> _Exercices à réaliser_:
A - Reprenez le passage de l'extrait sur la requête d'Apotex depuis « LES ACTES DE » jusqu'à « brevet de Merck. » inclus, en renommant « lovastatine » en « mévinoline ».
B - Pour chacun des énoncés suivants, indiquez s'il concorde avec l'extrait sur la requête d'Apotex en répondant oui ou non, puis citez les mots de l'extrait qui tranchent.
(i) Selon la défense de Merck, Apotex et AFI fabriquent, vendent ou offrent en vente de la lovastatine depuis au moins 1994 ou 1995.
(ii) Apotex a fondé sa requête notamment sur l'alinéa 221(1)e) des Règles de la Cour fédérale (1998).
(iii) Dans sa demande reconventionnelle, Merck sollicite un jugement déclaratoire portant que les demanderesses ont contrefait le brevet 380.

> _Extrait du document_:
----
LES ACTES DE PROCÉDURE ET LES MOTIFS INVOQUÉS PAR APOTEX DANS SA REQUÊTE

 

  • [13] Voici un résumé des paragraphes 39 et 40 des arguments opposés en défense par Merck à la demande d'Apotex :

_  Avant l'expiration du brevet 380, Apotex n'a jamais utilisé pour la fabrication de la lovastatine un procédé de fermentation qui ne contrefaisait pas le brevet de Merck.

 

_  Depuis au moins 1994 ou 1995, Apotex et AFI ont fabriqué, vendu ou offert en vente de la lovastatine obtenue à l'aide d'un microbe, l'Aspergillus obscurous, qui est en réalité de l'Aspergillus terreus (le microbe utilisé par Merck dans le brevet 380).

 

_  Pendant toute la période pertinente, Apotex n'a pas mis au point un procédé commercialement exploitable pour la fabrication de la lovastatine à l'aide du Coniothyrium fuckelii (le microbe qu'Apotex a allégué avoir utilisé pendant la procédure d'interdiction) et il est impossible de produire à partir du Coniothyrium fuckelii de la lovastatine en quantité suffisante pour approvisionner le marché canadien.

 


  • [14] Dans sa demande reconventionnelle, plus particulièrement aux alinéas 44b) et c), Merck sollicite un jugement déclaratoire portant que les demanderesses ont contrefait le brevet 380. Elle demande également compensation pour les dommages‑intérêts réclamés par Apotex, ceux découlant de la contrefaçon du brevet 380.

 

  • [15] Apotex a fondé sa requête sur les alinéas 221(1)a), b), c), d) et f) des Règles de la Cour fédérale (1998). Apotex soutient, dans l'ordre, que les paragraphes contestés ne révèlent aucune cause de défense valable, ne sont pas pertinents, sont frivoles et vexatoires, retarderont l'instruction équitable de l'action fondée sur l'article 8 et constituent un abus de la procédure de la Cour.
----
> _Bloc de données_:
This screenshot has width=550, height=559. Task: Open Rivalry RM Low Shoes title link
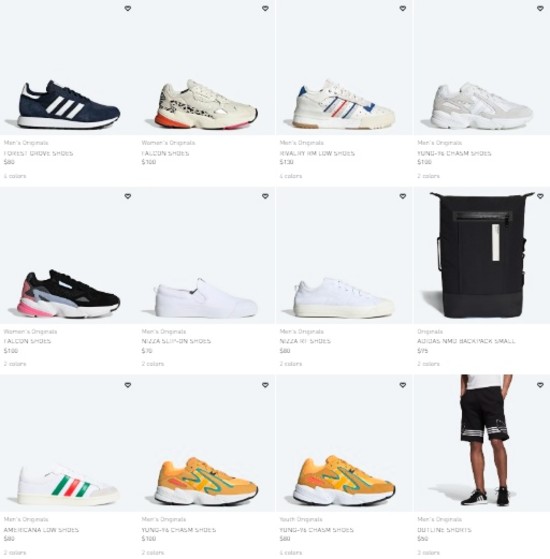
----
> _Corrigé par point_:
A -
LES ACTES DE PROCÉDURE ET LES MOTIFS INVOQUÉS PAR APOTEX DANS SA REQUÊTE

 

  • [13] Voici un résumé des paragraphes 39 et 40 des arguments opposés en défense par Merck à la demande d'Apotex :

_  Avant l'expiration du brevet 380, Apotex n'a jamais utilisé pour la fabrication de la mévinoline un procédé de fermentation qui ne contrefaisait pas le brevet de Merck.

B -
(i) Oui : « Depuis au moins 1994 ou 1995, Apotex et AFI ont fabriqué, vendu ou offert en vente de la lovastatine ».
(ii) Non : « Apotex a fondé sa requête sur les alinéas 221(1)a), b), c), d) et f) des Règles de la Cour fédérale (1998) ».
(iii) Oui : « Merck sollicite un jugement déclaratoire portant que les demanderesses ont contrefait le brevet 380 ».